The low estimates are $70m and the highs are about $300m but that includes every last piece of cash he has access to some of which are liquid assets. Would he really want to put every last bit of capital he has access to into this? I highly doubt it.

And even if he did, he wouldn't come close of what is necessary by even a half

August 10, 2015 12:42 PM

What's also interesting on this subject (sorry, you touched a nerve of mine re: the political/business dynamic in all this) is that Trump is directly driving his brand value down the more he continues the political campaign.

Much of the $10 billion net worth figure he uses is based on his own self-defined brand value.

At one time, there was definitely a value to "Trump". Luxury, quality, attention to detail: all a part of it. He had a wing of his website where one could talk to his team about licensing details, etc. There were a rash of successful "Trump University" type products that used his image and marketing team, but had very little to do with his actual presence or involvement. In fact, Trump University itself has been labeled a scam by the NT Attorney General.

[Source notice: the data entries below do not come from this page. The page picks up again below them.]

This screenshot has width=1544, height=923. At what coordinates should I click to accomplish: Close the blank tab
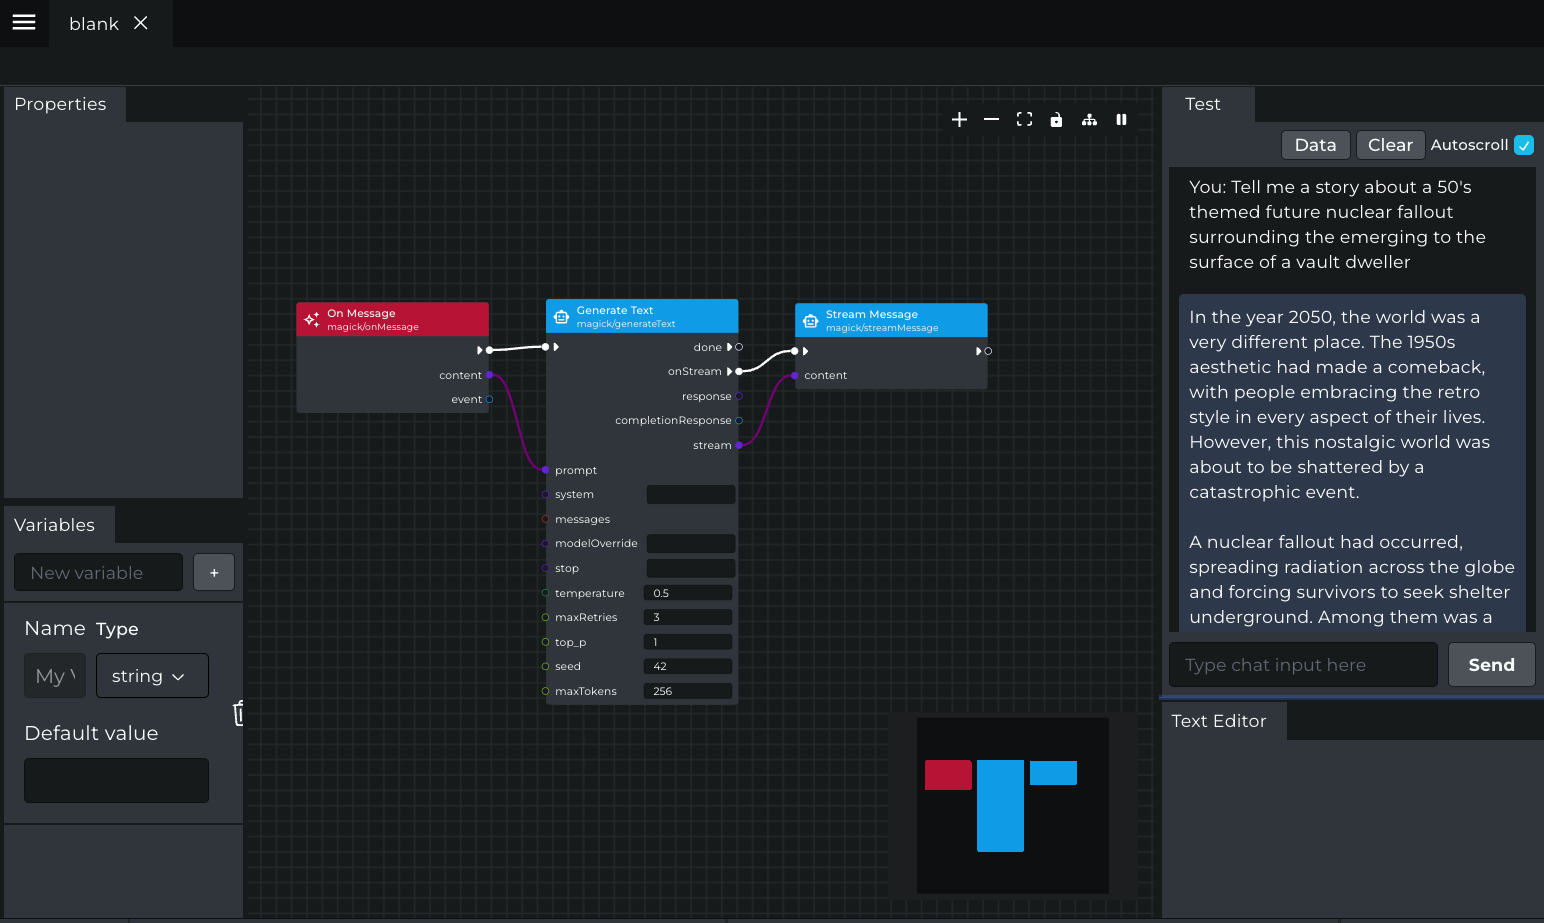pos(141,23)
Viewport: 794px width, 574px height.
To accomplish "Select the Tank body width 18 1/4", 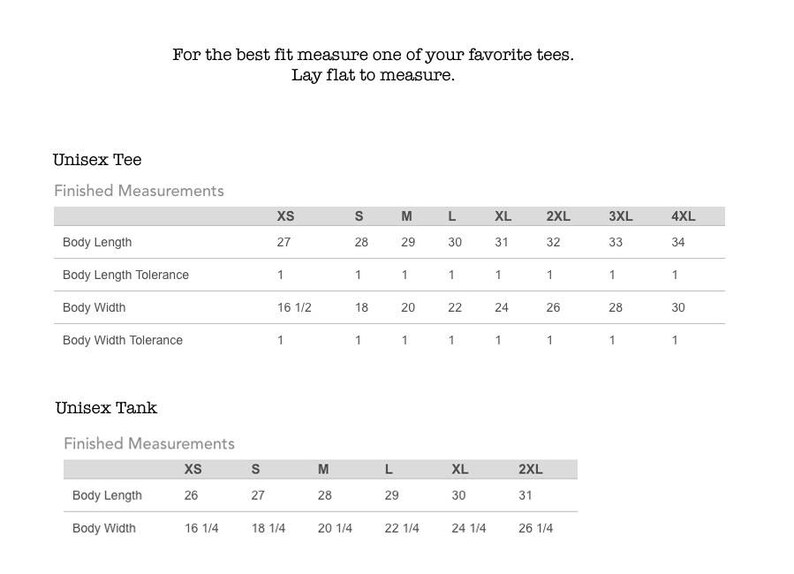I will coord(268,528).
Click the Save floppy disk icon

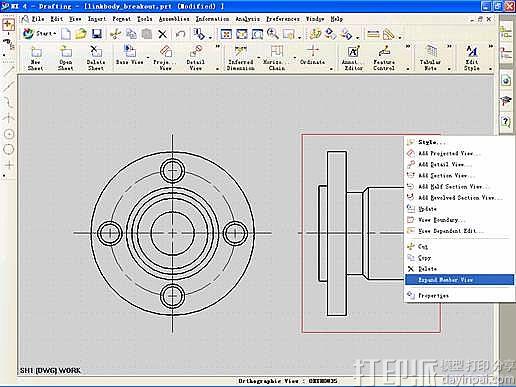click(96, 34)
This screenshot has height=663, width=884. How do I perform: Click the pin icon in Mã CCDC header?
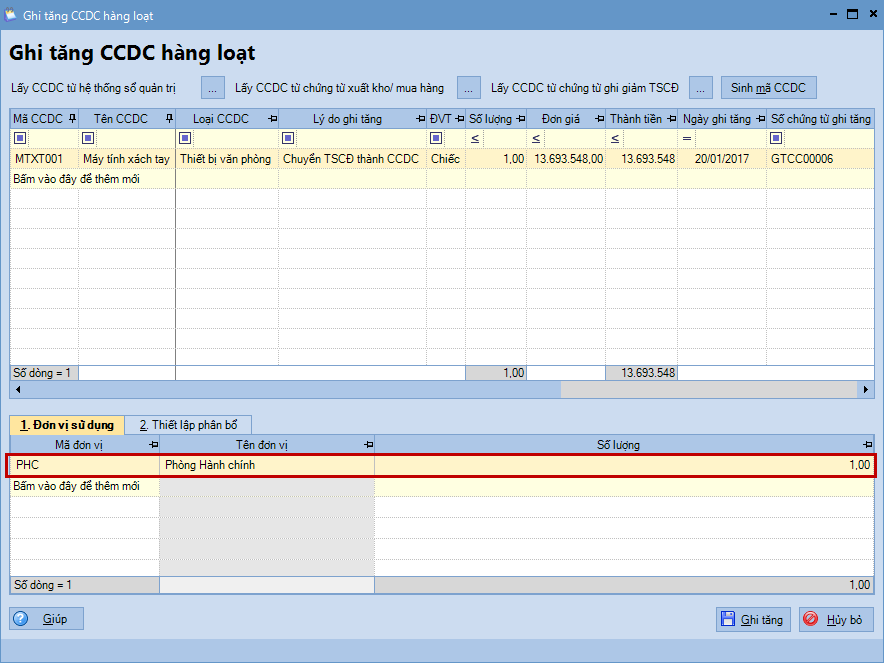(71, 119)

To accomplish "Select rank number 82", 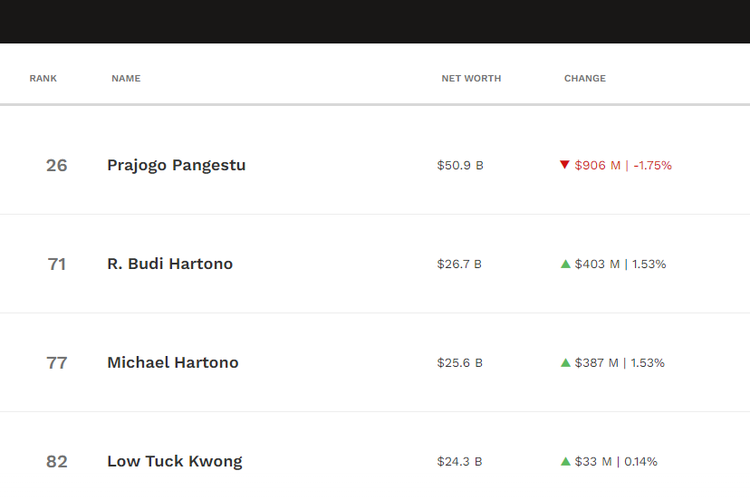I will 56,462.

Point being, the brand values requires a certain glitz and glamour that everyone, including his most ardent followers, now have to admit is all but gone. The current political campaign probably didn't steal all that value. The previous political campaign took a little as did some of his public antics and name-calling tirades.

Forbes says that the brand value is currently $0 because of how toxic his name is in the corporate world. The Macy's/Univision/Farouk/NBC/ESPN/PGA/Serta/Perfumania/FAA/PVH/ThinkFoodGroup dump-Donald incidents certainly seems to back that up. Nearly everyone that (a) had large licensing/partnership deals with him and (b) were large already without him have dumped him. It's quite a long list.

As he continues along this course, the brand value will not only stay at $0 but will become embedded there forever as this chapter defines his legacy.

This furthers my belief that the Clinton/Trump conspiracy theory is nothing but hot air. There's no way someone of Trump's ego and clear love of money would destroy so much of himself just to further a couple of yesterday's politicians.

August 10, 2015 1:13 PM

I just did donations to several candidates that I would like to remain in the race (Trump, Farina, Cruse, and Walker). Trump's donation site promised to match my donation dollar for dollar with Trump's own money. It is good that he is asking for donations, because that gives us numbers on potential supporters (voters). I hope one of them will make it to the top, but I can't do that. They have to win it for themselves against some very stiff odds.

August 10, 2015 3:20 PM


That's a good list, but no Carson? What's the good Doc gotta do to get your cash?